▶ [Data provided]:
=== Begin Enclosure ===
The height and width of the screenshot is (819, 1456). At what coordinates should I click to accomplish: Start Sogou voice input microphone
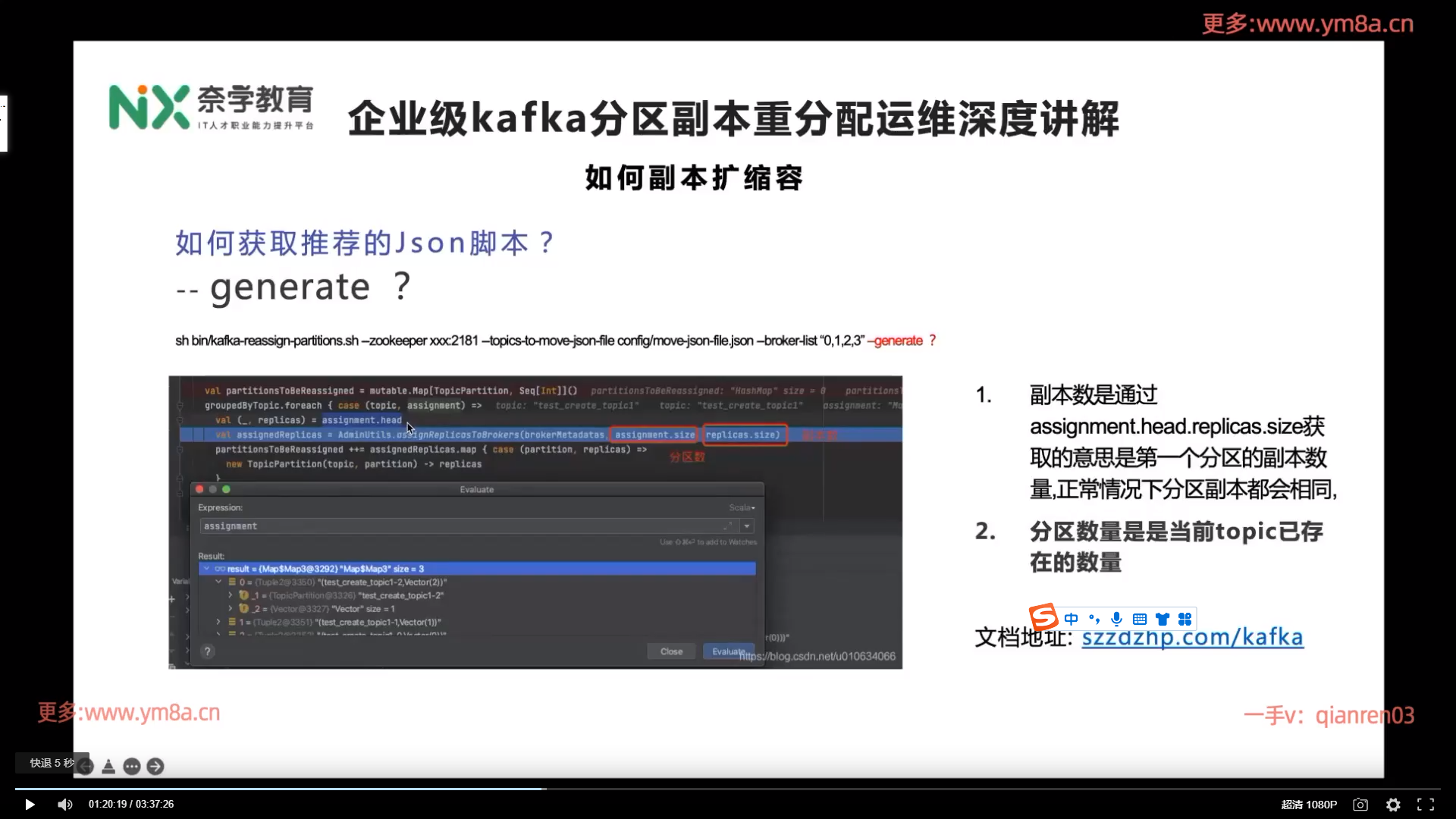tap(1116, 619)
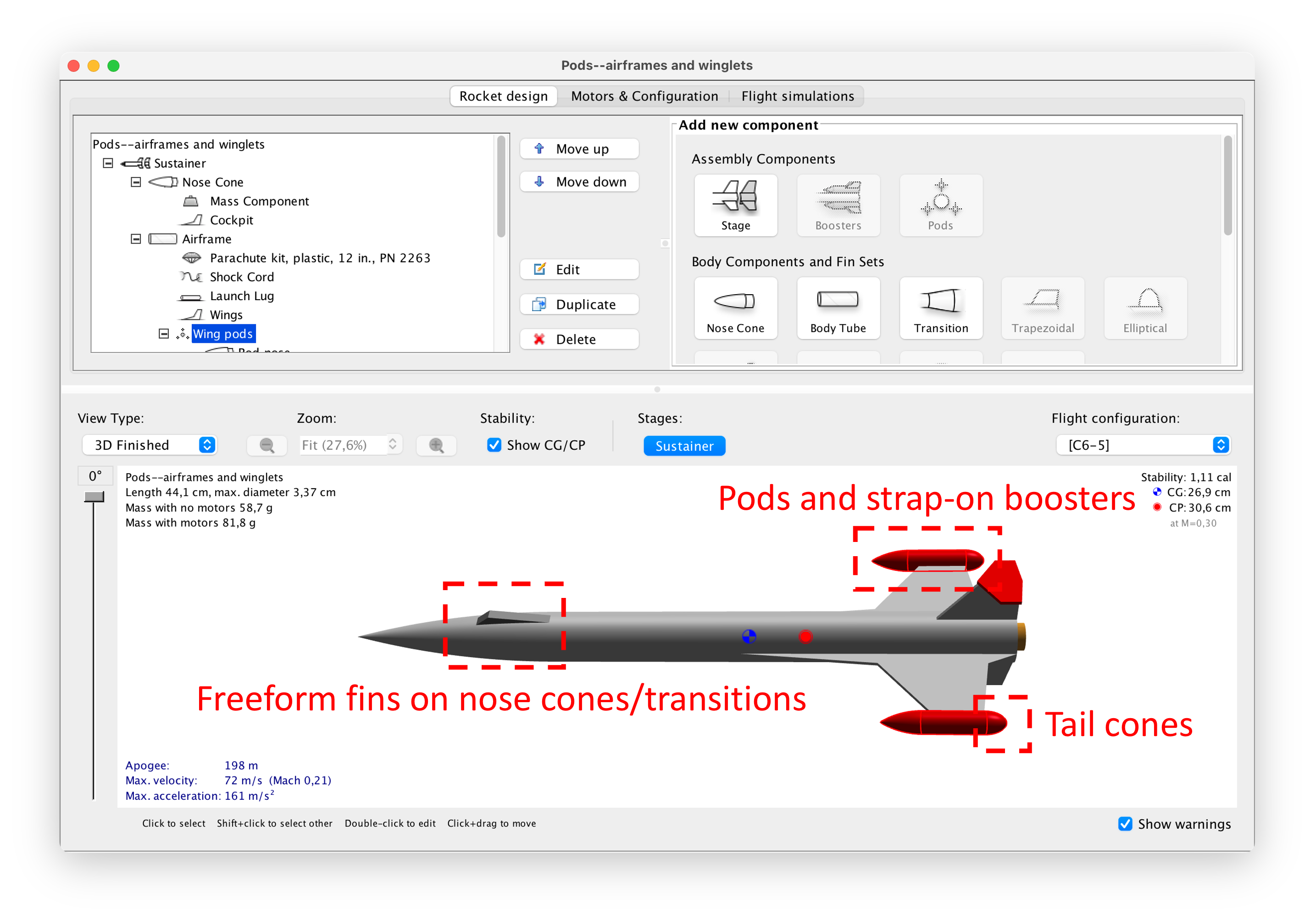This screenshot has height=921, width=1316.
Task: Click the zoom out magnifier icon
Action: 267,446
=== End Enclosure ===
▶ [Problem description]: Output each record precisely as it appears, and drop every picture.

▶ [Solution]:
The height and width of the screenshot is (819, 1456). At what coordinates should I click to accomplish: Start Sogou voice input microphone
tap(1116, 619)
This screenshot has height=921, width=1316.
Task: Click the zoom out magnifier icon
Action: 267,446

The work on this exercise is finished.